Honestly, I don't tell them about any illness I have as I am sincerely hoping it won't impact on my work.
I will either use annual leave for appointments or work at home on those days if I know the appointments will be short.
Its unlikely my next job will be 9-5 anyway so if I am putting in extra hours, I expect to be able to take them back when I need them.
One job I have applied for is supporting all over the world so I imagine I'll be doing early starts and late nights.
I think that businesses have become much more flexible, particularly with regards to working hours and working from home, this is helped by technology (my work blackberry never stopped flashing at my last job). But its so competitive out there that you have to be careful.
I know I can do an awesome job despite my various medical problems, but the only way I can prove that is by doing it.
I've been regularly working at home for years since I developed IBS which made commuting very difficult. I get a lot more done at home anyway!!!!

----------


## S deleted

Bt if you had epilepsy or diabetes or chonic asthma wouldn't you tell then? It may not prevent you from doing your job but from a safety point of view is it not beneficial that an employer is aware of the situation in case of emergency? Is it not the same should you have a major panic attack? Or if you had bad side effects from a change to medication? Let's not forget depression is a killer and the best way to prevent that from happening is talking. The more me talk to people the better their understanding and just is the only way to tackle ignorance.

----------



----------


## Nita

It's unfortunate but if you let some people know you have a mental health condition then they judge and then start to consider if you're capable of the job you're doing even if been doing it ok for a while. When my brother died I went through a difficult stage and with my depression history was concerned about my mental health. My boss did not understand even though he knew the circumstances that had led to me being that way so what would he be like if he knew about the depression history. I've had to work hard since the day I was called in to discuss my work performance to convince him all is ok. It was like that when I was off at my previous job. My boss just didn't trust me because I'd been ill so it made it untenable to stay there as he'd always be second guessing me and that would have made the condition worse.

----------


## magie06

I still don't tell everyone, that I've suffered from mental health problems.  I don't think everyone needs to know. 

On our new driving licence forms, there is the question, at the end of all the question, a yes or no list of health questions. Mental health is one of the questions. I ticked the no box for it because it would affect my insurance if anything happened.

----------


## rose

> Bt if you had epilepsy or diabetes or chonic asthma wouldn't you tell then? It may not prevent you from doing your job but from a safety point of view is it not beneficial that an employer is aware of the situation in case of emergency?.

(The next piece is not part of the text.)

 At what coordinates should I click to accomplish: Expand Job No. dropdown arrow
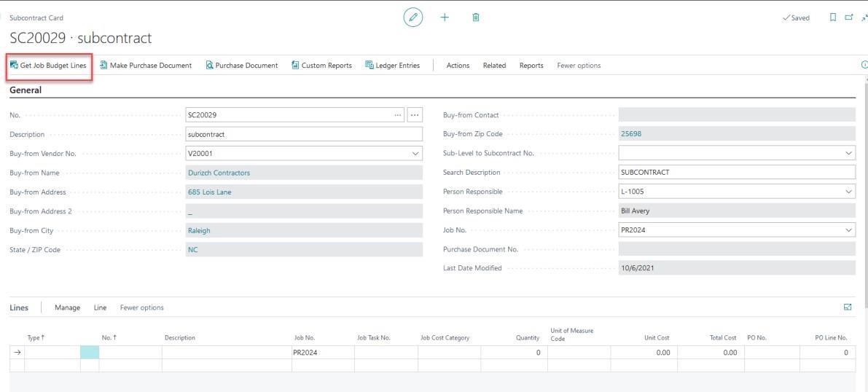coord(848,230)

Yes I would tell them but  only if they offered me the job. At that point I will tell them everything.

----------


## Angie

My parents don't know about my depression or ptsd or anxiety and panic and I wont tell them, part of that is they are a big part of the cause.

----------


## Amaya

It's a good idea to look up the company's policy on these things before deciding whether to mention it. Local Authorities for example, have a great non-discrimination policy on this and it's actually advantageous to mention it at interview because if you subsequently need time off then they can't give you any grief about it. But not all companies are the same. I would decide on a case by case basis. But if I know somewhere would not want me for that reason, then I'm with Stella, why would I put myself into a hostile environment? The key thing is that whatever you decide, they do not have the right to ask, nor discriminate, but it is often a good idea to be honest without going into details, and always join the union, then you will have protection in the future whilst working.

----------


## S deleted

> My parents don't know about my depression or ptsd or anxiety and panic and I wont tell them, part of that is they are a big part of the cause.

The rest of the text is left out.